Die Bühne besteht aus weißen Stangen, die so zufällig zusammen montiert scheinen, als hätte ein Sturm ein Baugerüst durcheinandergewirbelt. In der Videoprojektion auf der Rückwand verlängert sich der Stangenwald in ein Labyrinth. Die Schauspieler tragen Alltagskleidung, nur Mark ist im ersten Akt als Vorstadtdandy mit Sonnenbrille und Perücke ausstaffiert. Man könnte das Stück quasi vom Blatt spielen lassen. Jede Dreingabe würde den Sog des Textes nur verlangsamen, doch diese Inszenierung vertraut Text und Autor.

Und so gelingt Regisseur Alexander May mit Kelly trotz großer Brutalität der Handlung paradoxerweise eine ansehenswert subtile Annäherung an diese von Angst zerfressenen Seelen, die die Verteidigung der Freiheit am Hindukusch und anderswo an der 'Heimatfront' produziert. Dass Laura Kiehnes Mandy nicht nur ein Girlie ist, sondern auch noch einen Lolly lutschen muss – geschenkt.

Unvermittelte Härte
Sebastian Tessenow muss als Gary seine Hände schon mal in die Hosentaschen zwingen, damit die Arme nicht andauernd seine Rede begleiten. Der steht unter Druck und hat doch den genauesten Blick auf die hoffungslose Realität seiner Mitmenschen am unteren Rand der Mittelschicht. Dass er bin Laden zum Helden stilisiert, ist auch die Provokation eines Unverstandenen.

Stefan Diekmanns Francis sieht die Gewalt auf sein Haus zukriechen und sich hilflos: "Die Polizei tut nichts." Gary als Terroristen festzusetzen ist befreiend, endlich einmal hat er das Heft in der Hand. Aber dann ist es Louise, die Bettina Schmidt mit unvermittelter Härte auszustatten weiß, die den ersten Hammerschlag gegen Gary führt. Mark ist mit Abstand die älteste Figur. Holger Kunkel gibt ihn als den größten Popanz in dieser Riege der Verlorenen, ohne das zu überzeichnen. Lächerlich ist er in seiner sexuellen Hörigkeit zu Mandy.

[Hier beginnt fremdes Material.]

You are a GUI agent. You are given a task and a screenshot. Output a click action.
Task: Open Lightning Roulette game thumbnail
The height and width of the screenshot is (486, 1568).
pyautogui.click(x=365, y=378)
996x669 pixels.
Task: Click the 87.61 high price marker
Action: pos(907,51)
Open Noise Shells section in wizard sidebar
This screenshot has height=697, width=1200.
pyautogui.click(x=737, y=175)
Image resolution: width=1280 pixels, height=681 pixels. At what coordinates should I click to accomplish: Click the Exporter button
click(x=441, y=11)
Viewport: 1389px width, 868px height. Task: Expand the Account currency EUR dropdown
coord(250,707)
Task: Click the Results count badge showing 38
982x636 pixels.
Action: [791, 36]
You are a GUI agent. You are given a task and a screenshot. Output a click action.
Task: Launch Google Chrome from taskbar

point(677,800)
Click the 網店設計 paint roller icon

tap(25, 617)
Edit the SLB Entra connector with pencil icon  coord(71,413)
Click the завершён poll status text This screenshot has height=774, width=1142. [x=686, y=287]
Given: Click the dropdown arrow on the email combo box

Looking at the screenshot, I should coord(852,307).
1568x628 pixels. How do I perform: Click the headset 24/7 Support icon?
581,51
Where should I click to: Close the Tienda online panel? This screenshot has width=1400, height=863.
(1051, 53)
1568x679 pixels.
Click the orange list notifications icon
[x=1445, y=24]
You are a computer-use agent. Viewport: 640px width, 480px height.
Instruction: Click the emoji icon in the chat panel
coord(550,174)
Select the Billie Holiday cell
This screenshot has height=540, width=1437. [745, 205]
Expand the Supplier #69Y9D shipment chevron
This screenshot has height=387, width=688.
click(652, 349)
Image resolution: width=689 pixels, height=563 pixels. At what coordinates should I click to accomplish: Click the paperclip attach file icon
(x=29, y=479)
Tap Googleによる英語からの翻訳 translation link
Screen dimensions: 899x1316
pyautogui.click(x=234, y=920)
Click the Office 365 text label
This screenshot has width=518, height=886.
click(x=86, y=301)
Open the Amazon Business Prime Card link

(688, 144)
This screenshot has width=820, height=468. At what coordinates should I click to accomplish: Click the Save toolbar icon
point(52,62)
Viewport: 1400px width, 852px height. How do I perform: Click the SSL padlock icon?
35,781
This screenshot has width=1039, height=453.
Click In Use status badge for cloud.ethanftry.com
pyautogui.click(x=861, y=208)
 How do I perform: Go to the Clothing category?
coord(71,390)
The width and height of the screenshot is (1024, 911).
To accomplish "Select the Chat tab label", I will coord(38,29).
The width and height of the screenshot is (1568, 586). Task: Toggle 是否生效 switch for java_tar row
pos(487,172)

Dass es der potentiell reifste Charakter ist, der Gary dann die tödlichen Schläge beibringt, gehört zur unerbittlichen Logik dieses Stücks. "Ich dachte immer, irgendwo gäbe es Erwachsene. Jemand, (...) der weiß, was das Beste ist. (...) Jetzt weiß ich, dass es keine Erwachsenen gibt. Nur uns", lautet Mandys redundantes Fazit.

 

Osama der Held (DEA)
von Dennis Kelly, Deutsch von John Birke Regie: Alexander May, Bühne: Alexander May, Kristin Weißenberger, Kostüme: Kristin Weißenberger, Dramaturgie: Vera Ring.
Mit: Stefan Diekmann, Laura Kiehne, Holger Kunkel, Bettina Schmidt, Sebastian Tessenow.

www.schauspiel-essen.de

 

Alles zu Dennis Kelly auf nachkritik.de im Lexikon. Der Regisseur Alexander May, 1970 in Trier geboren, arbeitete zuletzt erfolgreich am Staatstheater Nürnberg, wo er unter anderem 2009 Esther Vilars Stück Speer inszenierte.

 

Kritikenrundschau

Die DEA von Dennis Kellys "Osama der Held" klingt für Andreas Rossmann von der Frankfurter Allgemeinen (4.10.2010) "zumindest im Titel mutig". Das Verbrechen schäle sich bei Kelly erst allmählich heraus, ebenso wie die Beziehungen der Figuren lange nicht klar seien. "Verdacht und Vorurteil setzen eine spannende Studie über die Wirkungsmechanismen von Angst und Aggression, Trauma und Opfer-Täter-Umkehr in Gang." Das Bühnenbild von Alexander May und Kristin Weißenberger entziehe das Stück dem Naturalismus: "Die Schauspieler sitzen, stehen und hangeln in einem Wald aus weißen Metallstangen vor einer Videowand, auf der Strichmännchen laufen." Doch halte sich die Inszenierung "eng an den Text: Die Gewaltszene wird blutig angespielt, ihre Steigerung in die Abstraktion gelenkt." Die angehängten Monologe allerdings wirkten redundant und überlasteten das kleine Stück, "die Aufführung verliert an Dichte und Dringlichkeit, Kellys Hang zur Schlagzeile wird überdeutlich".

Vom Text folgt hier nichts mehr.